Give an exact transcription limited to the lines from the one with "You are a computer-use agent." through the end of the entries, including both; no pictures belong in it.

### Entries provided

++++++++++++++++++++

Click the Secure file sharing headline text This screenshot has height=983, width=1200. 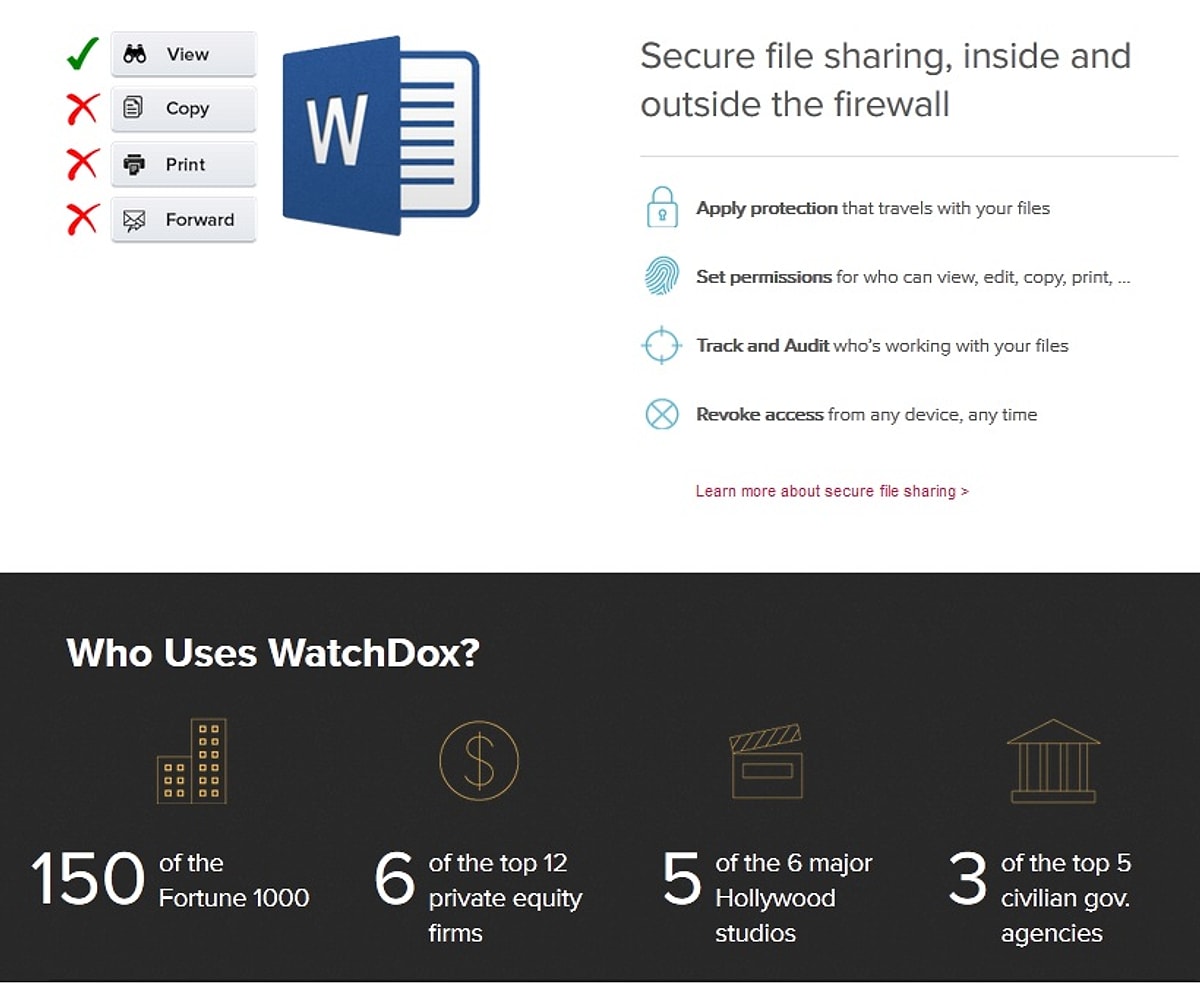tap(885, 79)
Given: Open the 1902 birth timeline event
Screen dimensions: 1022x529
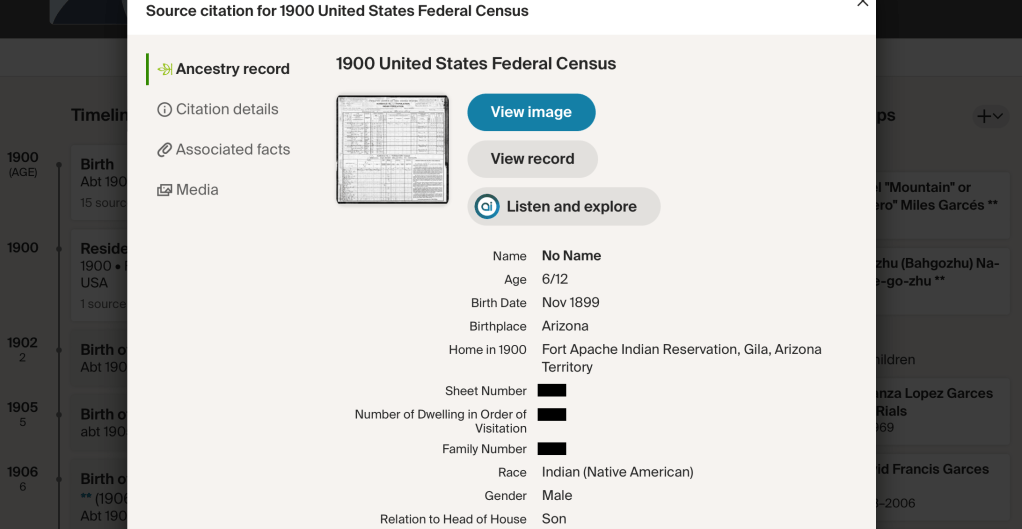Looking at the screenshot, I should pyautogui.click(x=100, y=357).
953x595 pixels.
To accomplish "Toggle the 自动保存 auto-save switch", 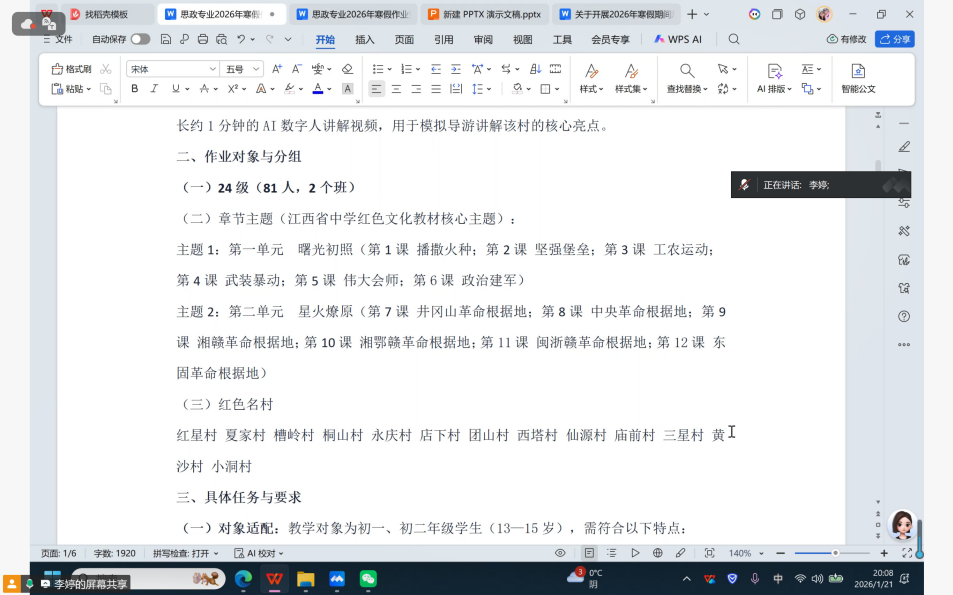I will [x=140, y=39].
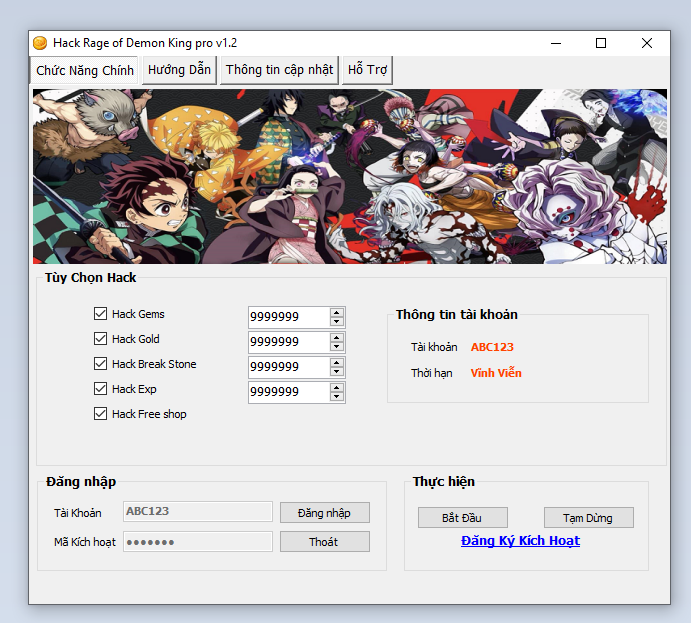Open the Thông tin cập nhật tab
Image resolution: width=691 pixels, height=623 pixels.
click(x=279, y=70)
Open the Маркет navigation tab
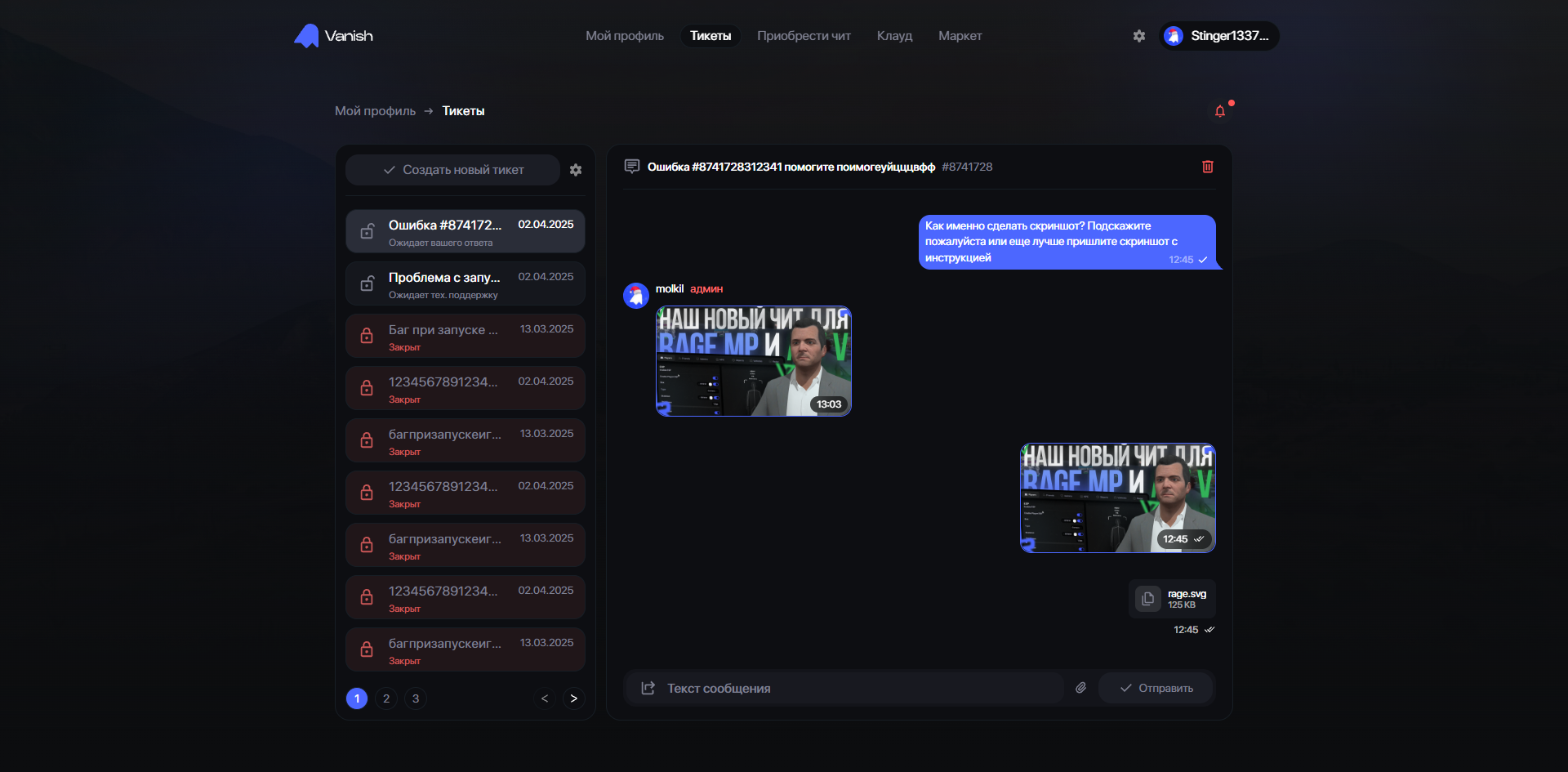 (960, 36)
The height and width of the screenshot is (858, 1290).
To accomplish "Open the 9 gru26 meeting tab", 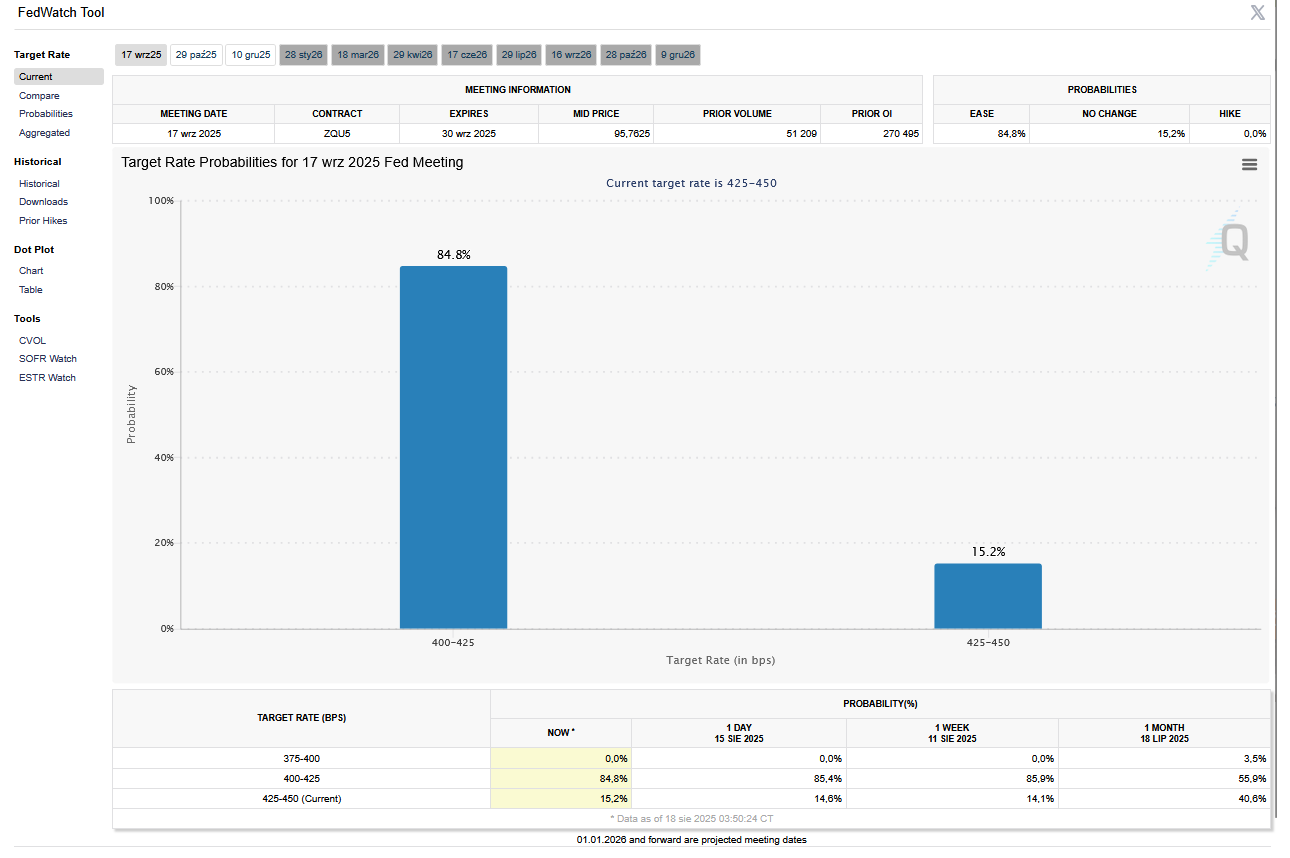I will (x=678, y=55).
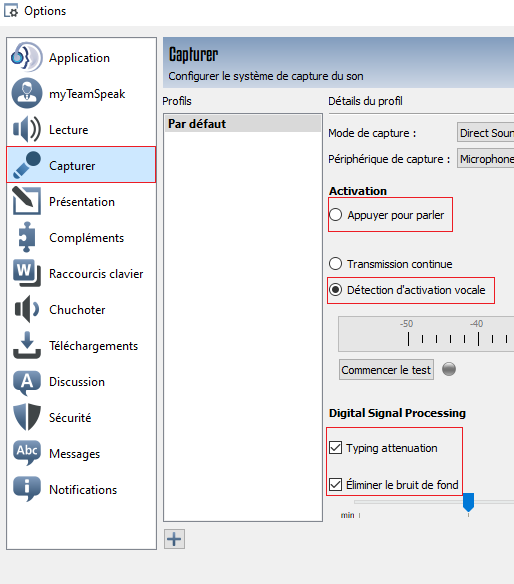Open the Compléments puzzle piece icon

pyautogui.click(x=26, y=237)
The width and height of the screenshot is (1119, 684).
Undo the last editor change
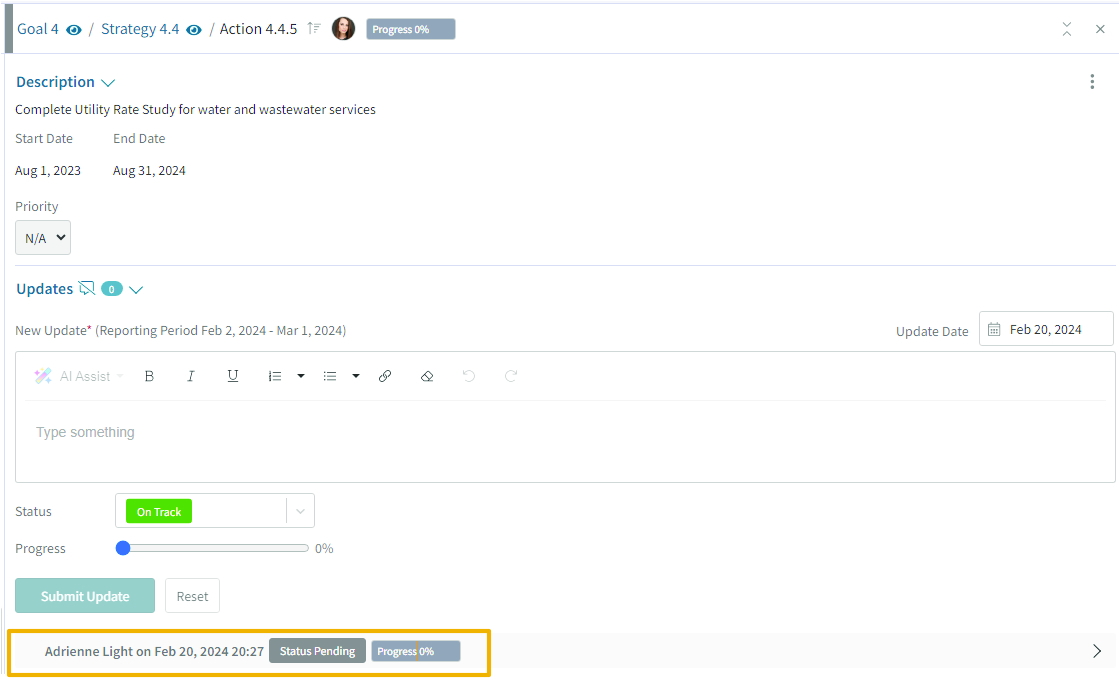pyautogui.click(x=469, y=376)
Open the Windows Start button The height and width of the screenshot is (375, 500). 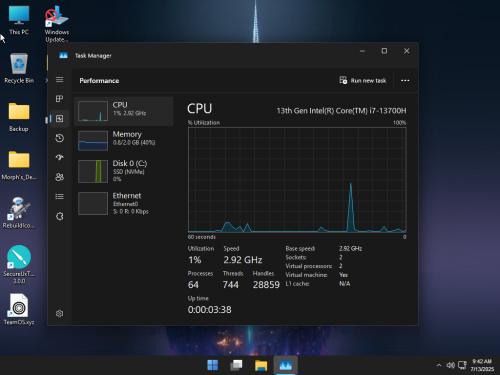point(212,365)
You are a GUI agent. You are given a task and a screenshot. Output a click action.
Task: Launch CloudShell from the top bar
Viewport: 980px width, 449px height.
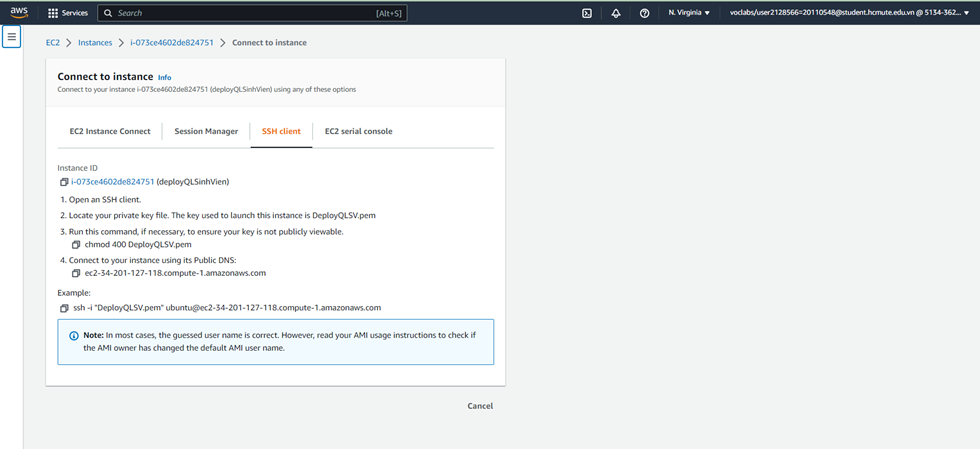tap(587, 13)
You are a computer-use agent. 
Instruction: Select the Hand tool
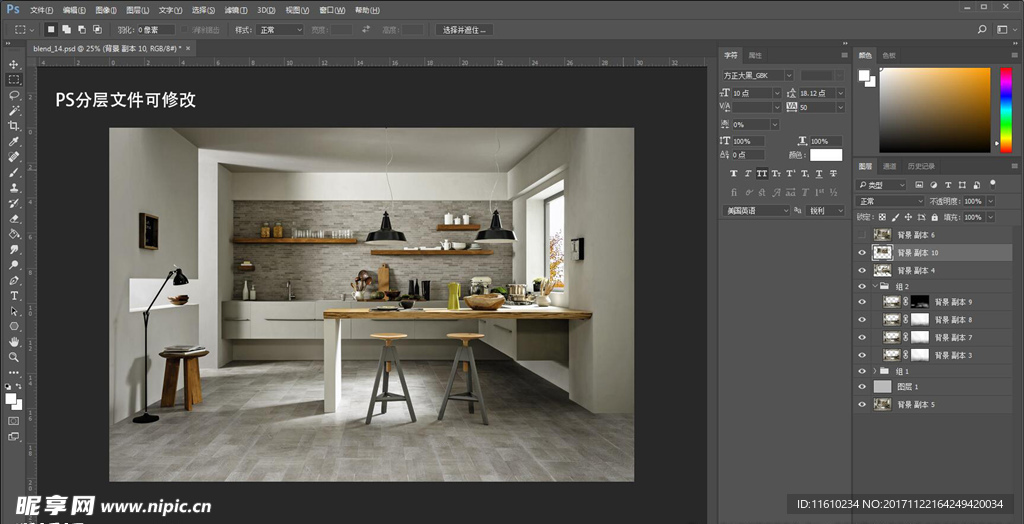click(14, 341)
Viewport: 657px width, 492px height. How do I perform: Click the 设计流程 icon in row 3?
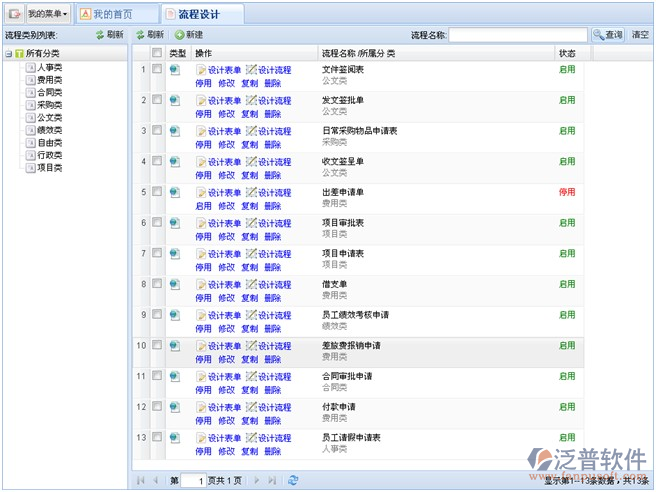click(x=251, y=131)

++++++++++++++++++++

### Response below
You are a computer-use agent. 
Instruction: Select the Hand tool
click(14, 341)
Viewport: 657px width, 492px height. How do I perform: Click the 设计流程 icon in row 3?
click(x=251, y=131)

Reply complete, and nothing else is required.